Conversations For Transformation: Essays Inspired By The Ideas Of Werner Erhard

Conversations For Transformation

Essays By Laurence Platt

Inspired By The Ideas Of Werner Erhard

And More




Beyond Language

Cowboy Cottage, East Napa, California, USA

November 24, 2015



"What happened had no form. It was timeless, unbounded, ineffable, beyond language."
... 
sharing his experience of the moment of transformation with Professor William Warren "Bill" Bartley III, Werner's official biographer, in the account titled "Once Upon A Freeway" in chapter nine called "True Identity" in part III, "Transformation", of "Werner Erhard: The Transformation of a Man - The Founding of est"
I am indebted to Bill Kilburg who inspired this conversation.




In a certain sense, who we are as integrity  is our word. But in another sense, who we are - period  (not only as integrity) - is our word. Is there anything beyond our word? In other words, if who we are is our word, that is to say if who we are is our language, then what's beyond  our language? Or, spoken tersely, if who we are is language  (not "our"  language) then is there anything beyond language?  (not beyond "our"  language: the "our"  in "beyond our  language" is incidental, gratuitous, superfluous). And the thing about asking the question "What's beyond language?" is this: it works better if, as far as possible, you ask it from your experience  rather than ask it from your intellect. The valuable answers come pouring out when you go for what shows up  for you, rather than when you go for what you understand.

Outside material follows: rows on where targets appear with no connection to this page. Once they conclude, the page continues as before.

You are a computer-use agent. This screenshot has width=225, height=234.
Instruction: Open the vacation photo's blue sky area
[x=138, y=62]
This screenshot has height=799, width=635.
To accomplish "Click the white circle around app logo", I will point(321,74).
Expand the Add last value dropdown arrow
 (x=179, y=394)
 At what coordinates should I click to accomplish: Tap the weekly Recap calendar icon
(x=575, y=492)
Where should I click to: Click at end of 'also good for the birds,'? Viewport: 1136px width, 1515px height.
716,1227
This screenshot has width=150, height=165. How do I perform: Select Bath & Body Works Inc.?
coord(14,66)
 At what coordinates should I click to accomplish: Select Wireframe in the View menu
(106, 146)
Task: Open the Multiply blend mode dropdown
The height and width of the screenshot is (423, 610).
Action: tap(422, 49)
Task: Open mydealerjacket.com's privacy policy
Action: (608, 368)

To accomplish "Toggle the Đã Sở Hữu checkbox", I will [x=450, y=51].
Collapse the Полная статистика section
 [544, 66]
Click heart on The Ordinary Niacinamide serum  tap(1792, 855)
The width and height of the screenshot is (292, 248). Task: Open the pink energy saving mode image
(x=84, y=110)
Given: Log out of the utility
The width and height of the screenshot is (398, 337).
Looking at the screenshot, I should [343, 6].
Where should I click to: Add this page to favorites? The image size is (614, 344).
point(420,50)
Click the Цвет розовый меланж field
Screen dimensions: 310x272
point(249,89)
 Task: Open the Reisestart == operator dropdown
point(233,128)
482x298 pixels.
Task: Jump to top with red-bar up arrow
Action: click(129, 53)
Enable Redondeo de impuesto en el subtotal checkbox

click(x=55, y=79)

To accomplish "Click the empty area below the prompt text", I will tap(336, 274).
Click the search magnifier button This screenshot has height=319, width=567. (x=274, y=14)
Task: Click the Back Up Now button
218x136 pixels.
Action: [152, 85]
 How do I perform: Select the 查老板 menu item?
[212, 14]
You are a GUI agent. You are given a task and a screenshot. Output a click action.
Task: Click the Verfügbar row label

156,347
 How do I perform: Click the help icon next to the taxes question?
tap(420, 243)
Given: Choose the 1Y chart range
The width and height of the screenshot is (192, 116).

What does it mean to ask a question (quote unquote) "from your experience" and not from your intellect ie what does it mean to go for what shows up for you, rather than for what you understand? It means to simply look into the space, and notice what's already there. It means to not try to explain what's there, or to evaluate it. It means to not try to understand it. It means as far as possible to not even try to draw on what you may have once heard about it or on what you may have once read about it. It means to just look  ... and to say what's there ie to say just what you experience - not what you feel, and not what you think ... just what you experience.

So if I ask the question "What's beyond language?" and I look, what there is for me to see is the space in which language occurs. What's there is the space in which language can happen ie what's there is the space in which language shows up. A picture shows up in a frame. Matches show up in a box. Water shows up in a ewer (and yes, it is "a"  ewer, and not "an"  ewer). Like that, language shows up in a space  ie in an experiential  space. What that experiential space is, is who I really am.

If you're too analytical about this, you'll miss it. It's real simple. It's dirt simple. It's dogshit reality  simple. Language shows up in the experiential space which is who we really are. So if the question is "What's beyond language?", then an answer could be "Beyond language is the experiential space which is who we really are", yes?

And if the question then becomes "OK, if beyond language is the experiential space which is who we really are, then what could be beyond the experiential space which is who we really are?", there are many answers which have come to us over the years through intellectual analysis, through attempts at understanding, and through religious inquiry and contemplation, many of which now form the cornerstones of some of our most cherished belief systems and doctrines. But then if you ask the question experientially ie if you simply look into the space and notice what's already there, you'll notice the experiential space which is who we really are, is unbounded  - which means it has no edge or limit ... which means there's nothing beyond it  ie it's everything  ... and it's nothing ... ie it's ... everythingnothing.

The experiential space of who we really are is unbounded and has no edge or limit. There's nothing beyond it. And language shows up in the experiential space which is who we really are which is unbounded and has no edge or limit, and beyond which there's nothing. Said tersely, what's beyond language is who we are - and by that I mean what's beyond language is who we really  are. Transformation is the process of becoming and being who we really are. So is it a contradiction to say who we are is language, and then  say who we are is the space beyond language, in which language shows up? If the one is true, then how can the other be true too? And the answer is each of them is true: who we are is language ... and  ... who we are is the unbounded experiential space beyond language in which language shows up. So listen: it's not one or  the other: it's both. It's one seamless process, one seamless whole. Being transformed is the ongoing process of being one seamless whole.